A new generation of chefs.
I would like to think that we are in a new era of cheffing.
The old-school, hyper-masculine, hierarchy-obsessed chef who only feels fulfilled in toxic, inhumane working conditions is perhaps not yet dead, but arguably a dying breed. They may never go completely extinct, but in this evolution of chefs, there appears to be a new, different, less toxic generation who is looking to dominate the industry in the present and future.
And thank God for that.
Of course, not all of old-school restaurant culture is necessarily bad. I admit that I, too, have found a lot of entertainment and fascination in reading and learning about the experiences described by chefs and writers like Anthony Bourdain in his Kitchen Nightmares or Marco Pierre White in his interviews; the romanticisation of the insanely long hours and the tough hustle culture, the physical challenges and casual injuries, the testosterone-filled, sweaty and shouty kitchens sustained by varying cases and levels of substance abuse, all of which forming an experience which was long considered the industry norm.
These types of narratives have undoubtedly led to the cult status of the cheffing profession, and have ironically helped turn chefs into a more respected, even prestigious group of workers.
I cannot deny that this type of narrative has impacted, even benefitted me too.
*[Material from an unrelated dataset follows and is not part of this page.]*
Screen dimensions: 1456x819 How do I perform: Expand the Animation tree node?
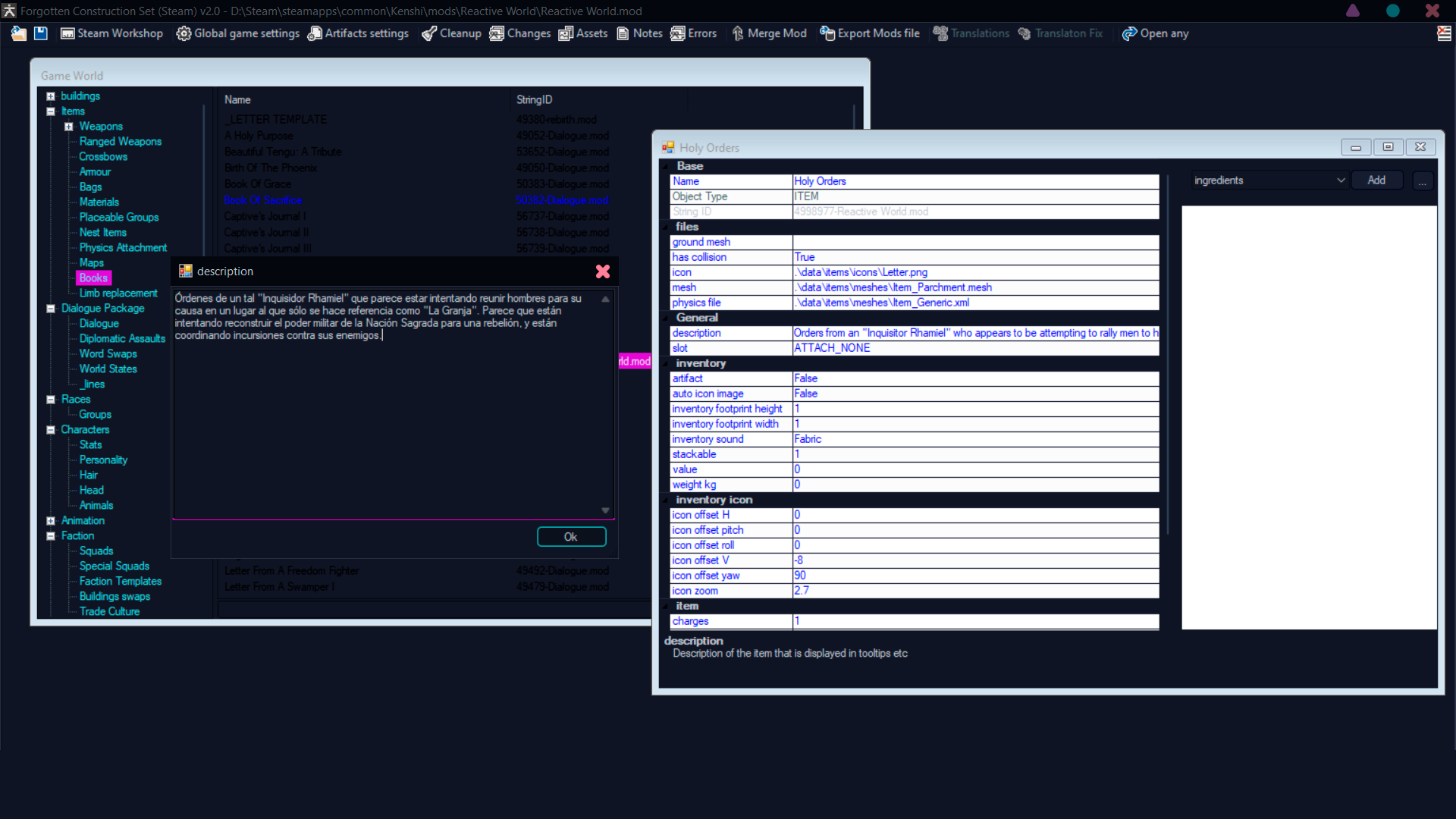click(51, 521)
I was just as susceptible to these romanticised stories of hardship, inhumane work environments, and the pride, glory, and satisfaction these chefs seemed to gain from their work. They worked hard in often unwelcoming kitchens, and it was their commitment to learn, improve, and endure all challenges, and their dedication to work with food that allowed them to keep going and become the great chefs they ended up being.
Sounds pretty cool to me.
The glorification of the profession was possibly the thing that got me more interested in venturing down this path myself. It is the same narrative which lead to the impressed and admiring comments from others when I tell them that I work in kitchens, further confirming my choice and commitment to the job.
But if we are being realistic, this genre of cheffing is fundamentally problematic, and all the romanticisation aside, there is no glory in it. Certainly not today.
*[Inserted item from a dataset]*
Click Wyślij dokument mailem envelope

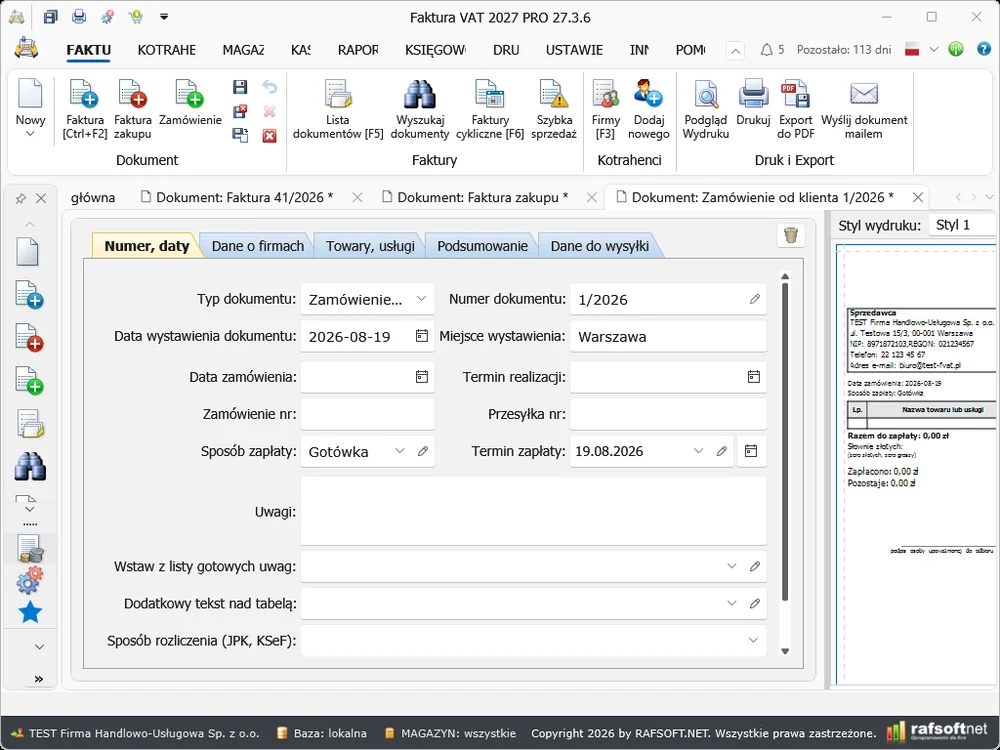point(864,108)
Even Bourdain’s texts could not sweet talk the physical, sexual, and verbal abuse taking place on a daily basis. Extremely long hours and little to no breaks or days off, with stories of chefs falling asleep standing up whilst having a quick cigarette outside and leaning on drugs to keep on going. The extreme hierarchy, domination, and even disrespect with which superiors treat their employees, and mental health problems which come with the daily pressure. And the amount of low or even unpaid labour in the supposed interest of “experience” and “excellent learning opportunities” is yet another story.
For a long time, this environment was the industry standard. If you wanted to become a chef, that is what you have to expect. With each generation going through it, they passed it on to the next one, proclaiming that the only way to “make it” is for the newcomers to endure the same experience. It feeds into that side of human nature where we don’t like seeing other people having it easy when we have to go through hard times ourselves, allowing for this self-perpetuating toxic chef culture to set in. As such, I admire those who broke away from these norms and who started effecting changes in the industry.
It is important to point out that cheffing is already a challenging job.
You cannot avoid a hectic service shift where you have to stay on top of an avalanche of checks. If there is a lot of prep still left to do in a short amount of time you will feel the panic setting in. Not every restaurant can afford to maintain a lot of staff, so there will be long days and times when your break may end up being shorter than you would have liked. There is a lot of physical labour involved where you will find yourself sweating next to sweltering hobs and ovens, carrying heavy equipment or boxes of food, and you may have to prepare yourself for the occasional burn, cut, or bruise when you aren’t careful. And at the end of the day, when you are cleaning down the kitchen after a busy shift, there is no doubt that you will feel immeasurably tired and find yourself longing for a hot shower, a warm soft bed, and cannot wait to get the weight of your feet.
Cheffing is already hard.
If you want to romanticise the hard work of chefs, there is already plenty to get you started.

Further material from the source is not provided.